BAB 7

71.2K 7.6K 1.3K
                                    

"Jika pergi sekalian bawa kenangan, rasa dan lukanya ya! Jangan hanya orangnya saja."

***

Lagi-lagi senja dan hujan datang di waktu yang sama. Sama seperti bahagia dan luka yang datang tanpa diundang, memaksa membuka luka yang jelas masih basah.

Apa sebenarnya kamu?

Apa memang tugasmu membuat hati seseorang patah? Iya patah! Setelah itu pergi sesukamu.

Milla menahan sesak, bahunya yang berguncang ia tahan, tangannya terus mengepal, sesekali menyeka air mata yang masih saja mengalir.

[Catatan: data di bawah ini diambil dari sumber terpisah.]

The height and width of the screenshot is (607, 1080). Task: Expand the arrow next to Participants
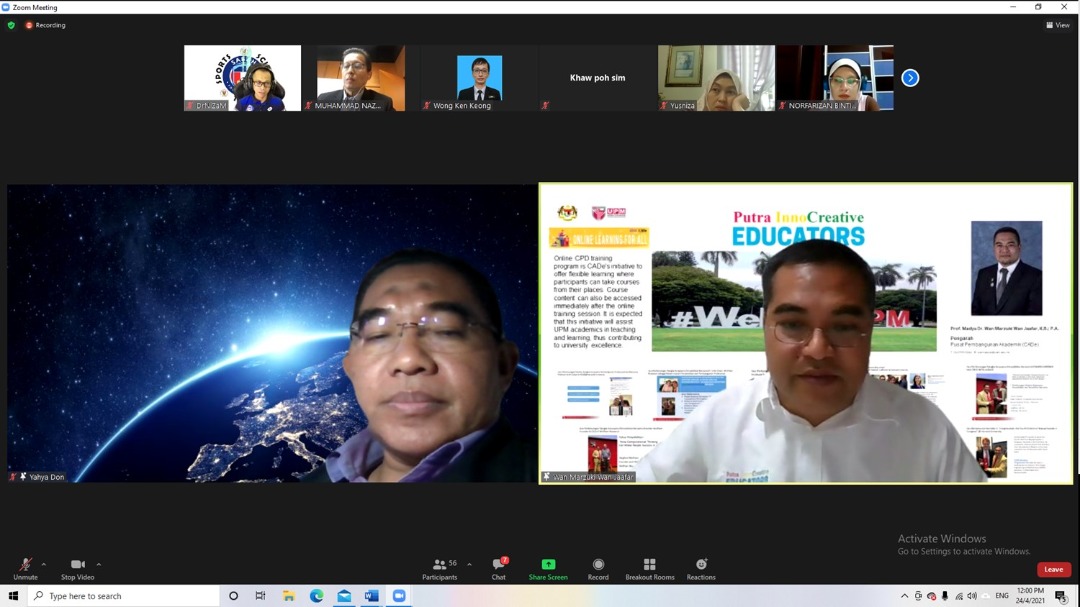470,564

Kepala Milla menengadah, menatap langit. Cukup lama sampai kepalan tangan itu mengenggam semakin kuat. Perlahan segaris senyum tergambar.

"Nanti ajak gue makan di warkop, Dar," ucap Milla lirih.

"Gue..gue bakal kangen mulu sama lo nanti."

"Lo di sana jangan nakal ya biar cepet balik ke sini."

Tidak ingin melepas namun dipaksa dipisahkan. Tidak ingin menangis namun sudah tidak mempunyai alasan tersenyum. Tidak menghadap namun di depan mata.

Srakkk!!!

"Ikut gue!"

Milla menampis tangan yang baru saja menariknya dari kursi halte secara tiba-tiba.

"Lepasin!"

Mata Athur berapi-api. Bukan sadar diri Athur malah semakin menarik Milla keluar dari atap halte menuju mobilnya. Tentu saja perilaku Athur menarik perhatian orang-orang yang tengah menunggu di halte.

"Athur lepasin! "

"Masuk!" tangan Athur mendorong Milla ke pintu mobil.

Mata Milla menatap penuh amarah, dadanya bergemuruh.

"Lepasin!" tekannya pada setiap ejaan.

"Gak!"

"Mas jangan kasar dong sama cewek!" teriak salah satu cowok dengan seragam kantoran.

"Bukan urusan lo!"

"MASUK!"

Brakk!!!

Dalam sepersekian detik tubuh Milla didorong paksa masuk ke dalam mobil. Mobil melaju dengan kecepatan tinggi. Bahu Milla berguncang hebat, ia sudah tak bisa menahan tangis.

"Berisik! Kuping gue panas denger lo nangis tolol!"

"Gue ada salah ya sama lo?" Milla mencoba menyuarakan yang ia menjadikan sesak.

"Gue minta maaf yaa.."

"Please! Lepasin gue, biarin gue hidup normal," suara Milla gemetar.

Gadis itu menelangkupkan tangan di depan Athur, memohon.

"Tolong jangan siksa gue lagi."

"Gue janji, gue janji gak akan muncul lagi di hadapan lo," terus Milla menatap Athur.

"Gue gak bakal ganggu Febby."

"Gue janji Athur."

Namun Athur masih membisu, ia seolah tidak mendengar apapun yang coba Milla ungkapkan.

Milla menunduk dalam, matanya terpejam dengan bibir merapat menahan tangis.

"Mama Milla takut," lirih Milla dengan bibir gemetar.

"Milla takut Maa.."

Milla tidak menyadari jika gumamnya tadi berhasil Athur dengar. Milla tak pernah selemah ini selama Athur mengenalnya. Cowok itu semakin diam. Perlahan laju mobil memelan. Mata cowok itu langsung berpaling.